2ª Lectura: Rom 8,22-27

Canto de introducción al Evangelio:

Aleluya cantará quien perdió la esperanza y la tierra sonreirá, aleluya (bis).

Homilía

Gesto de la luz y de la sal. (Tomamos una pizca de sal y encendemos del Cirio Pascual una pequeña vela. Derramamos la sal sobre la tierra y colocamos la vela fuera del templo, “en el corazón del mundo”).

Canto durante el  “gesto”: Que sea mi vida la sal…

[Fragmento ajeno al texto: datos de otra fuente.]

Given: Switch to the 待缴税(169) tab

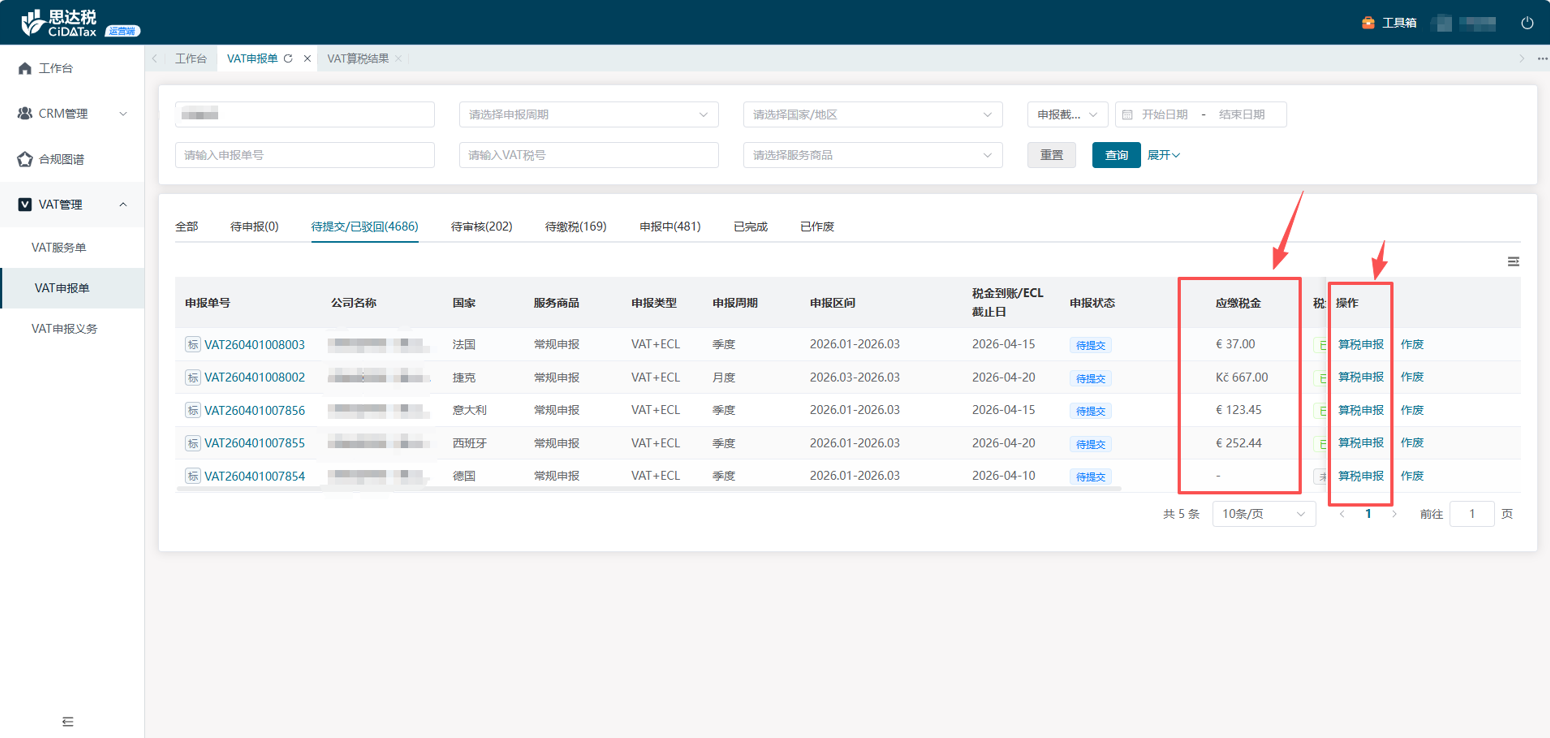Looking at the screenshot, I should click(x=575, y=227).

El que me sigue en la vida

sal de la tierra será

mas si la sal se adultera

los hombres la pisarán

Que sea mi vida la sal

que sea mi vida la luz

sal que sala, luz que brilla

sal y fuego es Jesús

Sois como la luz del mundo

que a la ciudad alumbra

ésta se pone en la senda

donde el monte se encumbra

Que sea mi vida la sal

que sea mi vida la luz

sal que sala, luz que brilla

sal y fuego es Jesús

Que brille así vuestra vida

ante los hombres del mundo

que pasen las buenas obras

de lo externo a lo profundo

 

Secuencia de Pentecostés (después del gesto).

 

Canto entre estrofas: Ven Espíritu de Dios sobre mí, me abro a tu Presencia; cambiarás mi corazón (2).

 

Ofertorio: Esperando con María. “Mi alma glorifica al Señor mi Dios…”.

 

Comunión: Id y enseñad.

 

Canto de salida y envío: Nos envías por el mundo.